Men had to be sheltered from reality. No going to Daddy with a problem.
They were the weak link in the family. All the strength and cohesion comes from the mother.
How This Relates to the Law of Attraction
In case it isn’t obvious already, here’s the connection. When you are raised to see men as weak and only weak, the ONLY men you can attract will be men who eventually fulfill this expectation. Even if they start out as great guys, the woman’s low expectations will fairly quickly pull them down to her vibration. In my family, this has been going on for at least four generations, and I would bet more.
Breaking the Tradition
I began years ago to try to break the family tradition, which had surfaced in therapy. I tried to see my second husband as a regular human being, not all good or all bad, but human. We are divorced, but I didn’t think the divorce was tied to the underlying family belief. Until a few weeks ago, I thought the issue was at rest.

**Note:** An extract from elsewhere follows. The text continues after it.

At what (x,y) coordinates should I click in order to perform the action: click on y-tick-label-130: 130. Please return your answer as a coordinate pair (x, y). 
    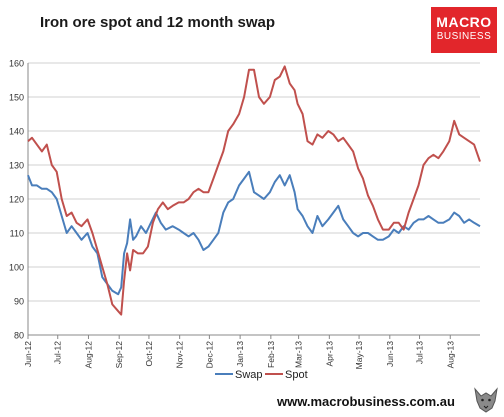
    Looking at the image, I should click on (16, 166).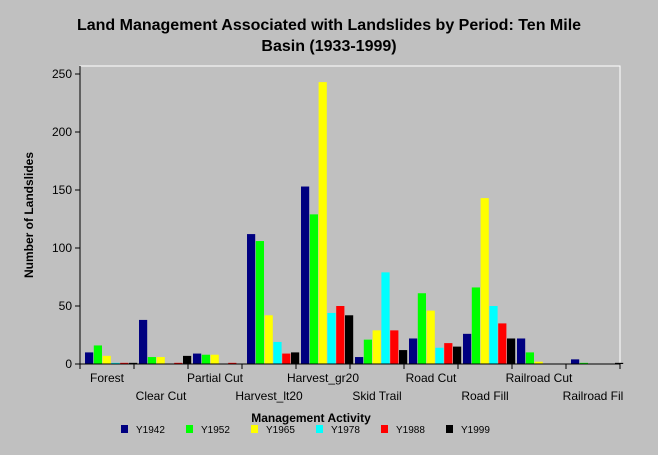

When I woke up after the second ‘awakening,’ I spent the day reprogramming my brain. Every time I saw a man, I thought “Good Guy!” I’ve kept practicing this mantra ever since, and it has helped. The first day, I felt an immediate lightening in my spirit. I realized that 50% of the population is NOT less worthy! I realized that I automatically expect the best of women and that I can expect the best of men too. And that when I expect the best, that’s what I’ll get.
Like I said at the start of this section, this whole issue is jumbled and complicated. I’ve never thought I had problems with men. Some of my best life-long friends have been men, including my second ex-husband. I’ve just never expected a lot from them, without realizing that that in itself was the problem!
One Last Revelation
The final lesson of the last couple of months for me has been to realize again (and this time accept) the cyclical nature of self-discovery. All of these issues are going to come up again. Nothing is “solved,” just resolved to the level I’m capable of at the moment. The Mom-issues will cycle through again, as will the Dad-issues, and the men-issues, the self-esteem issues, and the who-am-I issues.
It’s been huge for me to recognize that the sciatica was emotionally grounded, even though it was also very physically real. Clearing the physical symptoms by letting go of the unhelpful emotion was a giant step.
More and more, I see the signs that are all around us, pointing the way to health and happiness. If you have a physical pain, ask your body what’s going on. Listen for and accept the answer, even when it’s a really tough one.
As always, I look forward with great anticipation to reading your comments. Let’s have a crazy, intense, healing conversation! Hugs to Everyone!